Extracts maximal clades from a list of unrooted trees. In an unrooted context we define clades to be the tree on either half of any bipartition. Maximal clades are clades which do not contain duplications, however every clade that they are a subset of does.
- Python 3
- treeswift
Input: File containing list of multi-copy trees in newick format
Output: Maximal clades listed as trees in newick format
python max_clade.py -i <input_file> -o <ouput_file> -t -d <delimiter>
-i
: Input tree list file-o
: (optional) Output max clade list file-t
: (optional) Include trivial clades in output (filtered by default).-d
: (optional) Delimiter separating species name from rest of leaf label (default None).
python max_clade.py -i example/gtrees-mult.trees
For each tree in the input do the following:
- If the tree is rooted, remove the root and connect the root's children with an edge. Then arbitrarily select internal vertex and call it the root. (The vertex chosen does not affect the result in any way; it is necessary, however, for defining destinct sides for the bipartitions).

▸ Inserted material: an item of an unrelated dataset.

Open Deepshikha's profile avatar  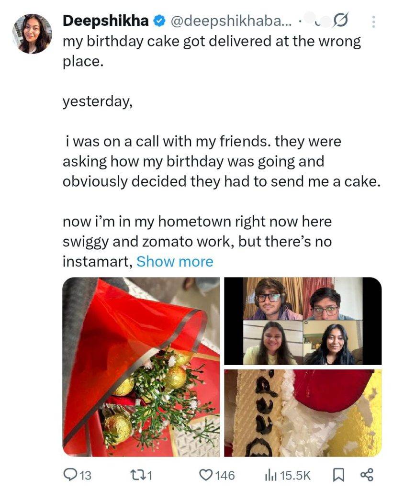(x=32, y=33)
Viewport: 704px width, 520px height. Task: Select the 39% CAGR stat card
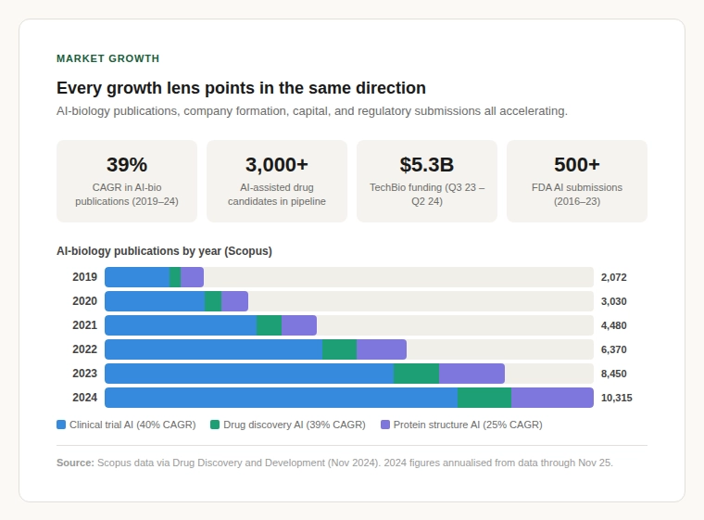[127, 181]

- Postorder traversal: label each edge with True/False indicating whether there's a duplication event under it (under defined with respect to the rooting). Store references to all clades without duplications.
- Preorder traversal: label each edge with True/False indicating whether there's a duplication event above it. Store references to all clades without duplications.
- Iterate through all duplication free clades. For each one, check all the edges which define a superset clade one layer up. If any of them are duplication free, then considered clade is not maximal, otherwise it is.